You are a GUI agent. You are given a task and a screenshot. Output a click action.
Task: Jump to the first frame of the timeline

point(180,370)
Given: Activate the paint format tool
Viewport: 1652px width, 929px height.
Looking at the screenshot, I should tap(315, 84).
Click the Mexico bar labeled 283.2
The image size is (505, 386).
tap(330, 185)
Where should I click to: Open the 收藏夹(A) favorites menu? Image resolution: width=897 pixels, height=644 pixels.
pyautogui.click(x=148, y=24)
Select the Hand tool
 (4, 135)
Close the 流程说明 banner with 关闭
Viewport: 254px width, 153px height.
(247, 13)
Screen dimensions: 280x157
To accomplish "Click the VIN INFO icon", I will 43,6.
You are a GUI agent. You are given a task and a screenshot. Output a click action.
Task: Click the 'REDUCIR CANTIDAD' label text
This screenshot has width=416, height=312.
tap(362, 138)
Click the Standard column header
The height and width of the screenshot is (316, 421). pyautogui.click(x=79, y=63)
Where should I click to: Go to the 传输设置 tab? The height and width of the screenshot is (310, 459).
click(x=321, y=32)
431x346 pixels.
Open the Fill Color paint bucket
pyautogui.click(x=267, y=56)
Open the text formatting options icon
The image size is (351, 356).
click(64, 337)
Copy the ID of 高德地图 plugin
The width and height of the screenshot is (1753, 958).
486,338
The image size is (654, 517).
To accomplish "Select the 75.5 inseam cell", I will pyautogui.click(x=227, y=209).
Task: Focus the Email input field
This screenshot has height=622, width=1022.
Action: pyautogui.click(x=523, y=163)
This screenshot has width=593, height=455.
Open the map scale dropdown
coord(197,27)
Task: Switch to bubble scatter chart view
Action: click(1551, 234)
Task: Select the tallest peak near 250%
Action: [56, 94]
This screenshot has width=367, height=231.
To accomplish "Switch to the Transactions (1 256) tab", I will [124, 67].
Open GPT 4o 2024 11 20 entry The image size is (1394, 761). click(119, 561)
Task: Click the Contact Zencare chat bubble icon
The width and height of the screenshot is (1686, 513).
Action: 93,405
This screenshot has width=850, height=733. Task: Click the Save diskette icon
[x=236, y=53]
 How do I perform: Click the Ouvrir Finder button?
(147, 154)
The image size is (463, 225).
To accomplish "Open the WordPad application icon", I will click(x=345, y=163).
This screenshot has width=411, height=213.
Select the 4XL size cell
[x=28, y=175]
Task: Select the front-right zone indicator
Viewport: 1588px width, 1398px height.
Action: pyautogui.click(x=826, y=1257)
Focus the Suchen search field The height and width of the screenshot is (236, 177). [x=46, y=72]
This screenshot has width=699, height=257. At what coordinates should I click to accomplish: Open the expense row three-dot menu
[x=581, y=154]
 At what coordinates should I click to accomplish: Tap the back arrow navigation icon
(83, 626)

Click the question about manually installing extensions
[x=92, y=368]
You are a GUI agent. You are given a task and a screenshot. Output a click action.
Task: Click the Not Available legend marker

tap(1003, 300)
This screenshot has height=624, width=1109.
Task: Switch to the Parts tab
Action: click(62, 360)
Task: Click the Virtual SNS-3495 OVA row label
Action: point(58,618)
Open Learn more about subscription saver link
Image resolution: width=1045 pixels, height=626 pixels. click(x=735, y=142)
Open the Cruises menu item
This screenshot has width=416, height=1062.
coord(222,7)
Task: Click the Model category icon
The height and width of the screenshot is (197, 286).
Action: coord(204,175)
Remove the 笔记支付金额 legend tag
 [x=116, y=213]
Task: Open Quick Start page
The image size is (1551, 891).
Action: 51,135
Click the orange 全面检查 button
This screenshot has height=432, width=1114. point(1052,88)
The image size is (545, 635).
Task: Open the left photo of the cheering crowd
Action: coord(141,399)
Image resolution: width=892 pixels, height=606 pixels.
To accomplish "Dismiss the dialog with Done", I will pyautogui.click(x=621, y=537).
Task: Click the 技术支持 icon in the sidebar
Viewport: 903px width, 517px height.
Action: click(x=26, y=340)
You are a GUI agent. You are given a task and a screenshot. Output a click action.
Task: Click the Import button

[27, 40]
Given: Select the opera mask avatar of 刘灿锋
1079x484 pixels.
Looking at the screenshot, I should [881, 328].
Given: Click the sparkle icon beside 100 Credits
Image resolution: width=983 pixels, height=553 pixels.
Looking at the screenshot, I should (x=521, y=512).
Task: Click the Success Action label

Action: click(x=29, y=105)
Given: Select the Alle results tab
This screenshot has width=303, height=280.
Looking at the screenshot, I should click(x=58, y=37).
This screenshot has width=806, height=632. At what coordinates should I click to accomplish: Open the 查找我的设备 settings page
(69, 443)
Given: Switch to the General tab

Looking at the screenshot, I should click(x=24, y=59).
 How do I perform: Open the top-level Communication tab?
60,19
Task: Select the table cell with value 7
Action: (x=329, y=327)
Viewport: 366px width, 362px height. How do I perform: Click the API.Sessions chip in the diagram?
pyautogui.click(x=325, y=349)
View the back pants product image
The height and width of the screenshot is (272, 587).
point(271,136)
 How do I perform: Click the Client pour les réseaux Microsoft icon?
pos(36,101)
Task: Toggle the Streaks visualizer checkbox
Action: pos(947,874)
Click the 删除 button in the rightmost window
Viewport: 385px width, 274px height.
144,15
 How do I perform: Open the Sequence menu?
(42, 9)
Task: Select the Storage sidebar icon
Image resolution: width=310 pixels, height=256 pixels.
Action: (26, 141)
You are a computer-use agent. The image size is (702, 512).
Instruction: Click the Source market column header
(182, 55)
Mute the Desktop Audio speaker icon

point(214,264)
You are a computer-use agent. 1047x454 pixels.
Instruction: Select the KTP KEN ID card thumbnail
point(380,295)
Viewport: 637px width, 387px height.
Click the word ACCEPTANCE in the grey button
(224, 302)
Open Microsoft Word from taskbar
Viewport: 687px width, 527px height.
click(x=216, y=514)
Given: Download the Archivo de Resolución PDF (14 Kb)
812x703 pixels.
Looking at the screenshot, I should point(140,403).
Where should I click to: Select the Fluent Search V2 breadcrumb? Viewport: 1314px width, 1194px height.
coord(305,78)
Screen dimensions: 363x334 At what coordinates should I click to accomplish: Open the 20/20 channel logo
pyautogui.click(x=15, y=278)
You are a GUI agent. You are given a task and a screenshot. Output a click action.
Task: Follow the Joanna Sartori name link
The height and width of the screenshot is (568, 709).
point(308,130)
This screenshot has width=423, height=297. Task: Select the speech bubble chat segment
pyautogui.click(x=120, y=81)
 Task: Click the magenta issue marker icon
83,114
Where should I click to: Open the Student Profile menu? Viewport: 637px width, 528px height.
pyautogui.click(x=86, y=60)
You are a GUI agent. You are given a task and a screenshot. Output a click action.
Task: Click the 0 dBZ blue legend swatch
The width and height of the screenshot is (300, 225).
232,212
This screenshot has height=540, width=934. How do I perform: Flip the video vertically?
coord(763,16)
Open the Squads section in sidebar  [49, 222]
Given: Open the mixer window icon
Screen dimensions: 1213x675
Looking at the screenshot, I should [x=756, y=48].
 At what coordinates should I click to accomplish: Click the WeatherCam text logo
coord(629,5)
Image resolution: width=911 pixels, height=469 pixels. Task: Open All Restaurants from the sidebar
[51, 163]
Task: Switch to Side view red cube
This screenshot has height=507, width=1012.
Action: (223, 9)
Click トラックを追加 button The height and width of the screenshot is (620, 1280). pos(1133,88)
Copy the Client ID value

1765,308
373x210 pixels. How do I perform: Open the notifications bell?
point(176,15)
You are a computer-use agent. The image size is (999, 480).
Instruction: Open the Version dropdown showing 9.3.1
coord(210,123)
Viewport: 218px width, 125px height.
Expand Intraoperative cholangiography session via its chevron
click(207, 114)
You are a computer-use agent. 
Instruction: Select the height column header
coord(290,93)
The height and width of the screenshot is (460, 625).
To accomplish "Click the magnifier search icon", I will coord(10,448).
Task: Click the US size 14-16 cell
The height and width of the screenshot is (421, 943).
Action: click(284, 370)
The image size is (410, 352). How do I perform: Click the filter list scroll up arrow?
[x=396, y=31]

**PROBLEM TO SOLVE:**
Rescale the data above from the line with "Copy the Client ID value" to the line with "coord(210,123)", both included, by rewriting every one of those lines, requests too. Multiply each click coordinate in the answers by 0.8 and round to whole numbers with halves rounding up, leaving all other numbers unchanged.

**REPLY:**
Copy the Client ID value

1412,246
373x210 pixels. How do I perform: Open the notifications bell?
point(141,12)
You are a computer-use agent. The image size is (999, 480).
Instruction: Open the Version dropdown showing 9.3.1
coord(168,98)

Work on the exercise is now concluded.